──────── Records for the task

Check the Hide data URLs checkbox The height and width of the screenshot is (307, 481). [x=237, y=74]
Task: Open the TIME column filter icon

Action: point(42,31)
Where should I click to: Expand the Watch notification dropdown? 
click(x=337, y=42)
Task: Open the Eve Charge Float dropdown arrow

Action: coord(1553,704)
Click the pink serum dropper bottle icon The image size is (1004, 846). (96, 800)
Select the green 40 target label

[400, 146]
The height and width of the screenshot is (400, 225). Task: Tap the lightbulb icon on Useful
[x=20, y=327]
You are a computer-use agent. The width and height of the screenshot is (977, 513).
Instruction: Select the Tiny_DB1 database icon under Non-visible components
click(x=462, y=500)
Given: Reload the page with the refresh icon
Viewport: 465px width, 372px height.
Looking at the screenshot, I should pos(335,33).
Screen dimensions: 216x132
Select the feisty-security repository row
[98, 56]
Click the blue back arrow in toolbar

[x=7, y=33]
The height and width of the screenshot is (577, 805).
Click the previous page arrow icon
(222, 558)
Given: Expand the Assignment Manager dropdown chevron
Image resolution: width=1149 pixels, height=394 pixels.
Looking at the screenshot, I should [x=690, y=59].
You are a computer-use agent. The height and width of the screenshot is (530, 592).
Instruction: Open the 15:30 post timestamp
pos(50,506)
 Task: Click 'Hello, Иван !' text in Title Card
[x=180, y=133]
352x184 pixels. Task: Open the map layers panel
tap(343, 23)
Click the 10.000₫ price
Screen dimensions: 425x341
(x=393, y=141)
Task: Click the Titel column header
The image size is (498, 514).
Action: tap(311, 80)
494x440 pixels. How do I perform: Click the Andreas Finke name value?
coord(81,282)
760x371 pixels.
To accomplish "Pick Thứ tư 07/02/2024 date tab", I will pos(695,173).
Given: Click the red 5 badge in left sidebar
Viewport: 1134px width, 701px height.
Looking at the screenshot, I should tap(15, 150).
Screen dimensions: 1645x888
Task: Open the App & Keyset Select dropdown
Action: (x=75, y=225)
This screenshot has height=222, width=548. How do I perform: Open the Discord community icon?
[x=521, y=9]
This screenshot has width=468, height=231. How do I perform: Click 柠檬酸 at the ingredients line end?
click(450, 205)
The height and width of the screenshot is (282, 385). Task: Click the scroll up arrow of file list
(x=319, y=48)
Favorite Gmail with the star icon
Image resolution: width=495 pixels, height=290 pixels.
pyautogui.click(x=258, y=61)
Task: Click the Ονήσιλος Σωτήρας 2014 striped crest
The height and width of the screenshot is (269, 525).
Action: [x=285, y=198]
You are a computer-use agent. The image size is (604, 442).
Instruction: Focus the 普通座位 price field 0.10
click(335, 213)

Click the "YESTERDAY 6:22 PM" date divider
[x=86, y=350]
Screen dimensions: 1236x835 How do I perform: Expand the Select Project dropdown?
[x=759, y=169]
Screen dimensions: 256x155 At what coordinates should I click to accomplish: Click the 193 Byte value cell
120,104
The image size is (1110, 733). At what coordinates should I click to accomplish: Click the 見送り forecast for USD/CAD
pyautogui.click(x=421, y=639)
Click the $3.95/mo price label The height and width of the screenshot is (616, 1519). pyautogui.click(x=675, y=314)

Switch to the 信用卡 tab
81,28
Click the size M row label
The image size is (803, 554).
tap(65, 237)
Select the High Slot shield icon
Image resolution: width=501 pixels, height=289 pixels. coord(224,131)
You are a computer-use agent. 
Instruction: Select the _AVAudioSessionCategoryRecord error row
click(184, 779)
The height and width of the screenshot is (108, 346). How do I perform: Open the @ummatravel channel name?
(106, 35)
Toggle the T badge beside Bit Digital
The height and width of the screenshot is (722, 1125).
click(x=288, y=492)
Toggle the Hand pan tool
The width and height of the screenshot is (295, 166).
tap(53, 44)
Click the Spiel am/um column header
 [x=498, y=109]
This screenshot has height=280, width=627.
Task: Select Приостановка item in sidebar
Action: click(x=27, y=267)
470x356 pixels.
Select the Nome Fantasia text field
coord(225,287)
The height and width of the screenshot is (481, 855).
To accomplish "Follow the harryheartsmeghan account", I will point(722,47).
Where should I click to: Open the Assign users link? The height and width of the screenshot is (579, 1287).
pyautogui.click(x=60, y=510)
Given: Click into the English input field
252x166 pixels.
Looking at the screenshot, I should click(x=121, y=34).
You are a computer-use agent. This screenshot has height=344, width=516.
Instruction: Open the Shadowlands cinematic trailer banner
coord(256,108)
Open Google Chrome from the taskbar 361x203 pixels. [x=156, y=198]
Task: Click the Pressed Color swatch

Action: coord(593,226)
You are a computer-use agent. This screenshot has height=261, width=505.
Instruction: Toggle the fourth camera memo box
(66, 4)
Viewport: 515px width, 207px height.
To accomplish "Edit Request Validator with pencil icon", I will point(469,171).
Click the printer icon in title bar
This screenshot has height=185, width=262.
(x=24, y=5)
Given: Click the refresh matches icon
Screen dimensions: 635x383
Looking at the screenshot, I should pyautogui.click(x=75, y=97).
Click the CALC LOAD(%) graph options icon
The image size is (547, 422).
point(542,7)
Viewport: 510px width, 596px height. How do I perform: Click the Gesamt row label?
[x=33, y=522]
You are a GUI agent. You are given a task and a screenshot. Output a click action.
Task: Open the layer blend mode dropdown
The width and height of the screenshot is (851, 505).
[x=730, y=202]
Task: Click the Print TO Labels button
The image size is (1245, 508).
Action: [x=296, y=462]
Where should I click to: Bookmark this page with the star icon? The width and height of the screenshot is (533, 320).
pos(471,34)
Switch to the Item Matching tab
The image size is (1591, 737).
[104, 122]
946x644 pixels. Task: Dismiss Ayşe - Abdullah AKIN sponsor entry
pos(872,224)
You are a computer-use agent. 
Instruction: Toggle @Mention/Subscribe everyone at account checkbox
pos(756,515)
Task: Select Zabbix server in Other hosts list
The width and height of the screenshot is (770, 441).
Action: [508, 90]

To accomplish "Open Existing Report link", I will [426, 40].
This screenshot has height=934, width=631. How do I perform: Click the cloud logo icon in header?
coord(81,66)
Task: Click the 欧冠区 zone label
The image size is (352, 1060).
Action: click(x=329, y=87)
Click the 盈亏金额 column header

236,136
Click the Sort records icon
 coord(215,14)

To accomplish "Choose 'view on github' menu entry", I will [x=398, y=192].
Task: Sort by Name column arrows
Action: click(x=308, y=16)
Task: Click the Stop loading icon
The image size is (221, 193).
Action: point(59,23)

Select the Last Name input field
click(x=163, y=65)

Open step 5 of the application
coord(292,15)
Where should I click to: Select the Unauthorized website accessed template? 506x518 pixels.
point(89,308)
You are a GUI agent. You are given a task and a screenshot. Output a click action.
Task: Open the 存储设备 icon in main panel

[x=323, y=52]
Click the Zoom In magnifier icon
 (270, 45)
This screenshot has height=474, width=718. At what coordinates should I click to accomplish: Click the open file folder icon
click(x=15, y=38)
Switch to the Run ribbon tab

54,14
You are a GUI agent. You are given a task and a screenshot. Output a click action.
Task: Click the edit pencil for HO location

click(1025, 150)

────────────────

Your assignment |
Where does "badge" appear in the records above? Copy every line that has it.

Your response |
Given: Click the red 5 badge in left sidebar
Toggle the T badge beside Bit Digital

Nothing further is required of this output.